Most stories set in this era focus on the conflict between Christendom and Islam, with passing nods made to the conflicts that threatened to tear apart the armies on both sides. The Holy Lance embraces the challenge of the interwoven geo-political mess of the era by thrusting Fitz Hume into a mission to recover a MacGuffin sought by multiple factions from the East and the West. Richard the Lionheart’s constant battles to maintain his leadership position and wrestle recalcitrant princes in line get the spotlight most often, but Saladin’s own headaches in that regard appear as well, as does the fraternal rivalry between the Templars and Hospitallers. The plots within plots sometimes unravel when they meet the plain and direct approaches of Fitz Hume, and sometimes snare him up and leave his head spinning. Who to trust becomes as much a tactical judgement as any battlefield decision.

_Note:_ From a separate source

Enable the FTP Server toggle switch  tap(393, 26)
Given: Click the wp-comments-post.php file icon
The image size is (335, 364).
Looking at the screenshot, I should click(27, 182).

It’s this complexity, handled with an unerring grace, that gives The Holy Lance such power as a narrative. It shines a light on the worries of those in the halls of power, and those caught in the hidden corners of the Holy Land when the titans vie for control. One particular scene that springs to mind features Fitz Hume, newly on the march through a land held by Christian pilgrims for generations, but left naked before the depredations of their new Muslim masters. With more Crusader armies to fight, the small villages tucked into valleys and the monasteries perched within mountain glens survived for years untouched, but with their men dead on the Hattins battlefield, they wait in vulnerable fear as each cloud of dust appears on the horizon. They know that any wandering band of raiders – whether they marched under the cross or crescent – might spell their doom, but cut off from all aid they can do nothing but wait the outcome of the next great battle and pray for deliverance from harm. The natural handling and moments of exposition of many such moments as this make the setting leap to life in a way that historical fiction tales seldom manage.
For fans of fantasy and historical role-playing, The Holy Lance also shows how adventure can be found even within the midst of generally civilized lands when authority begins to break down. Safe havens abound, though they often double as vulnerable homesteads, villages, and cloisters. Bands of brigands can appear on the horizon dressed in official livery or scraps of iron looted from recent battlefields. Where history books about the clash of civilizations fail as fodder for day-to-day adventure inspiration, a novel like this can provide a wealth of fodder for your game.
The Holy Lance presents a vivid picture of an era of heroes and villains, and it treats the subject matter with an even hand and a sympathetic understanding of who they might have been, and what might have motivated them. This simple decision, to honor the long dead denizens of that distant time and place by telling their stories with a sympathetic eye and contemporary view of the world, breathes a life and energy into The Holy Lance and its heroic lead that will thrill fans of historical fiction.
One word of caution, though the cover promises The Holy Lance as the first in The English Templar series, later books do not appear on Amazon, even in the used section. The ending of The Holy Lance promises a lot more adventure for Fitz Hume to come, but we’ll have to hope that Latham’s own adventures in our present age don’t prevent him from delivering on that promise. If he ever does – I’ll be there!